In 2014, the Belgian and Portuguese photographer was exploring Tokyo in the early hours of the morning, as he was suffering from jetlag, and captured as much of the city as possible. But when he returned home, he wasn't bowled over by his pictures. "I was not really satisfied with the result because it was flat... I couldn't reproduce the emotion in your guts when you stand in the middle of the cross path of Shibuya or in the streets of Akihabara and the world moves around you," Portela explains. "That chaos, all those people around you, the noise, the temperature, this vibrant atmosphere, it was all gone, my images represented the reality of those places but not the perception I got while being there."

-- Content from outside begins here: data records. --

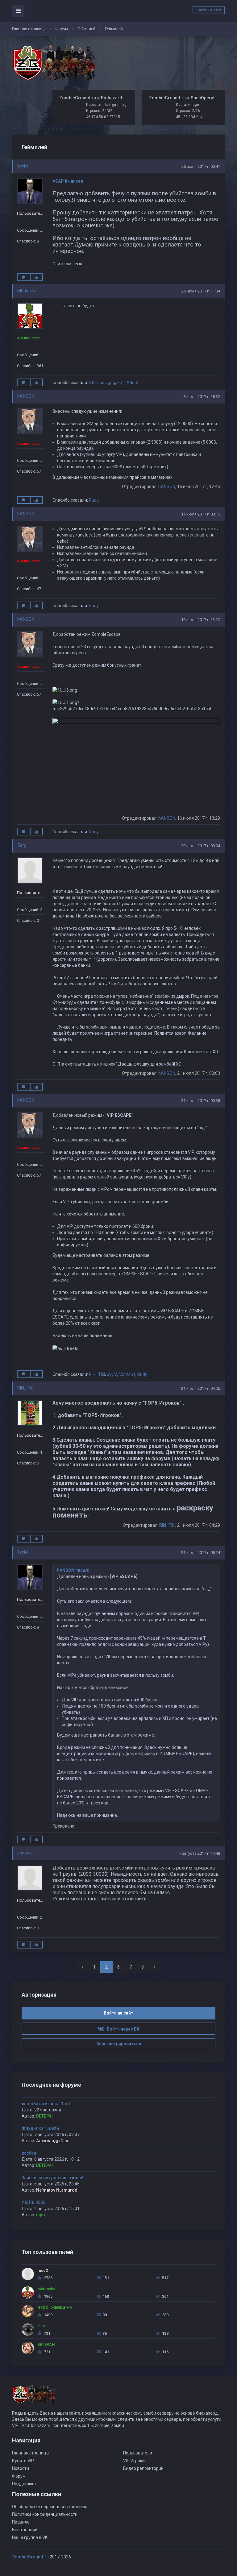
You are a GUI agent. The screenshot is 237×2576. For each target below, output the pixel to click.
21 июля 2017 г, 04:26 (200, 1388)
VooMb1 (127, 1374)
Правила (21, 2522)
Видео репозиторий (143, 2468)
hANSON (25, 396)
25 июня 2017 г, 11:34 (200, 291)
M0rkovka (26, 290)
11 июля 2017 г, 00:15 (200, 514)
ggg (111, 382)
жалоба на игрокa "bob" (46, 2103)
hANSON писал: (73, 1570)
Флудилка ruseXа (40, 2128)
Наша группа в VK (30, 2537)
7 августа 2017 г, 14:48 (199, 1853)
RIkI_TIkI (97, 1374)
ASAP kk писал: (68, 181)
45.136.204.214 (189, 117)
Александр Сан (52, 2140)
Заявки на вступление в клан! (52, 2177)
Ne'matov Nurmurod (56, 2190)
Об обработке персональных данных (49, 2506)
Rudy (94, 500)
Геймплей (86, 29)
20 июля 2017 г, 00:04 (200, 845)
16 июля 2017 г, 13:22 (200, 619)
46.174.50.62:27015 (103, 117)
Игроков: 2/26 (188, 111)
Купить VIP (23, 2460)
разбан (29, 2153)
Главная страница (29, 29)
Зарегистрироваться (118, 2043)
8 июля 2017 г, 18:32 (201, 396)
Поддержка (24, 2483)
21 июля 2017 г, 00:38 (200, 1100)
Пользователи (137, 2452)
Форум (61, 29)
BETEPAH (45, 2116)
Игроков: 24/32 (99, 111)
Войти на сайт (208, 10)
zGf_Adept (128, 382)
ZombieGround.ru (30, 2556)
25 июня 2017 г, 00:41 (200, 166)
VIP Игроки (134, 2460)
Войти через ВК (121, 2029)
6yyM (22, 166)
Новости (20, 2468)
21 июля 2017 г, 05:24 (200, 1552)
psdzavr (25, 1852)
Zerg (22, 845)
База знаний (24, 2529)
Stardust (97, 382)
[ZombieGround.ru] (53, 63)
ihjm (40, 2214)
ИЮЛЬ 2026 (33, 2202)
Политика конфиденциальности (44, 2514)
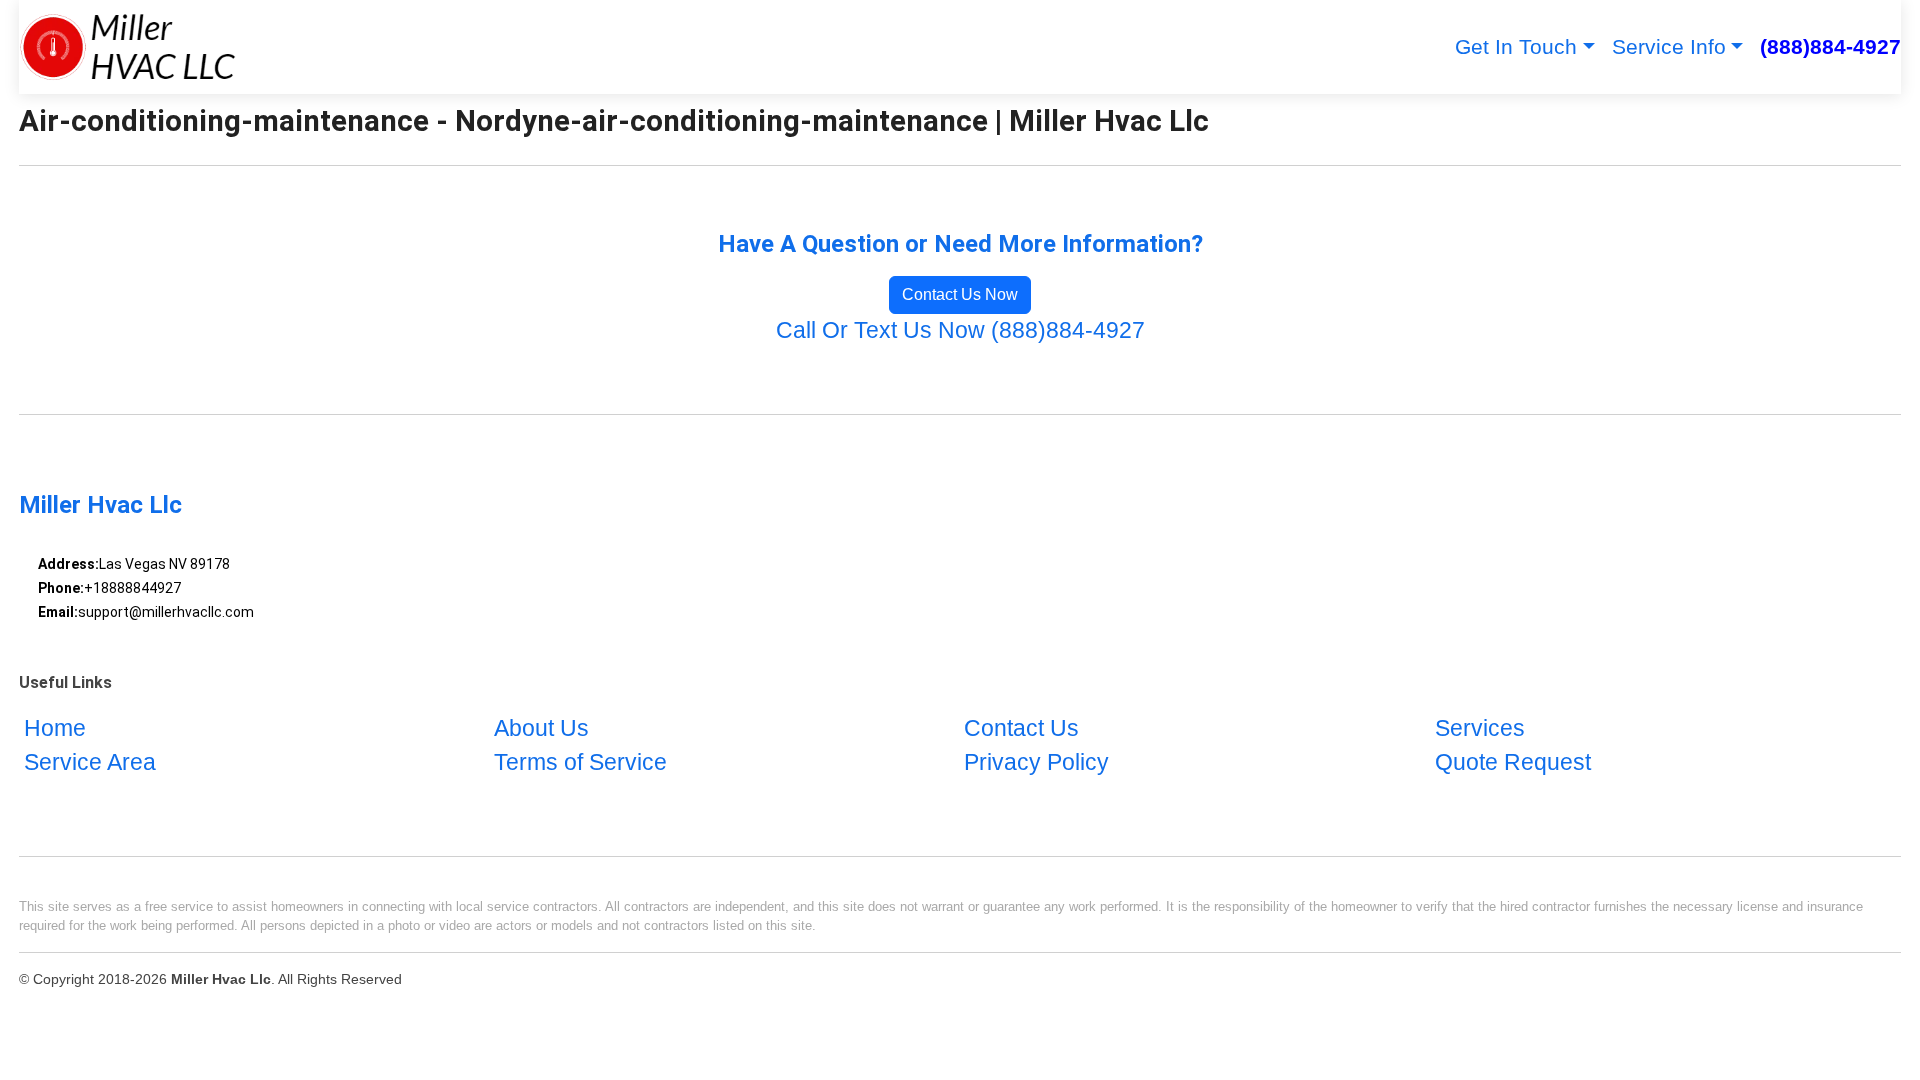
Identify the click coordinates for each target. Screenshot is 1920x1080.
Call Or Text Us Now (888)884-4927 (960, 330)
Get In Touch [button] (1516, 46)
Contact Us (1021, 728)
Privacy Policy (1036, 762)
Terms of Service (580, 762)
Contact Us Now (960, 294)
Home (55, 728)
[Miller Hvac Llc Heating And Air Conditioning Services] (127, 47)
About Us (541, 728)
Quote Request (1513, 762)
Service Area (90, 762)
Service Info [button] (1669, 46)
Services (1480, 728)
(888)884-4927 (1830, 46)
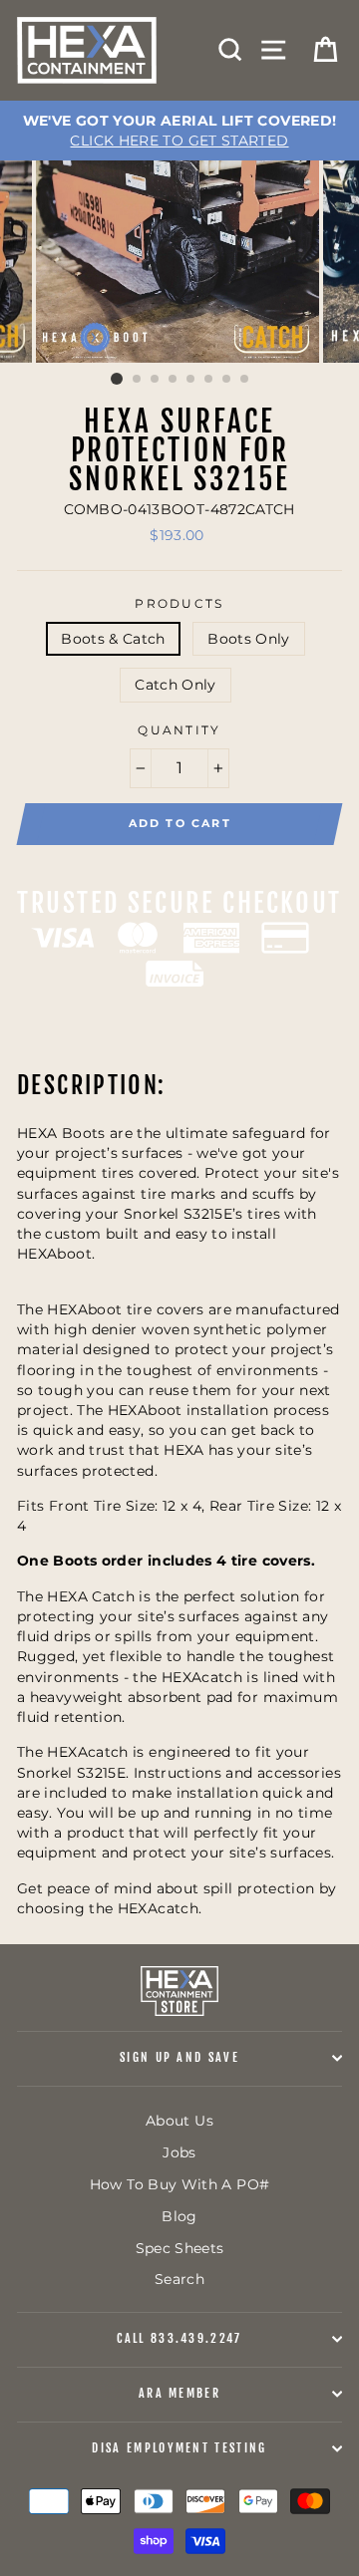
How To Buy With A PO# (180, 2184)
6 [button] (209, 380)
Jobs (179, 2152)
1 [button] (117, 379)
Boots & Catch (113, 639)
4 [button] (174, 380)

Portela archived the images from his Japan trip and it wasn't until two years later that he decided to do something about them. "I was inspired by the way Japanese anime is colourised," he says. "I remembered the work of Zhang Bin, aka Benjamin, who is a Chinese manhua artist and illustrator. That's when I started to think, maybe colours can help me bring back the atmosphere and the emotions of my compositions."
He began playing around with his Japan photographs and then launched Tokyo's Glow – the first of many series to follow, all featuring cites captured at night "where the colours try to activate the brain in order to reproduce the variables you don't have on a photo, such as temperature, noise, motion," as Portela puts it. "Simply said: Glow is what you remember instead of what you've seen."
So far, we've witnessed Hong Kong, New York and Bangkok enjoy the same "glow" treatment; now Portela has launched his latest – Dubai, the UAE city that he visited in 2019 for a photography festival. "I like that you can really see the urban choreography in every shot, even the ones at Dubai Marina, in which the boats are doing some nice curves," Portela says. "I didn't have time to explore the entire city and to be honest the temperature was crazy hot, I mean it was a nightmare for my lenses with all the condensation. But I guess I'll have another chance in the future when it's fresher."
What is it about night photography that Portela loves so much? "If the sun doesn't light up your composition then it means someone did it, a neon, a led, a street light, a car passing by, all the lights you get at night are there for a specific reason, because someone at a certain time thought about lighting something. Night photography is capturing what people want you to see.
"During the day, the sun takes over to show us everything, which is too much to focus on. That's why most of us just wait for sunrise or sunset to take pictures, when the sun creates shadows and gives a direction to focus on, that's why we all know good spots for sunrise and sunset. I guess I like to capture what humans choose to light up."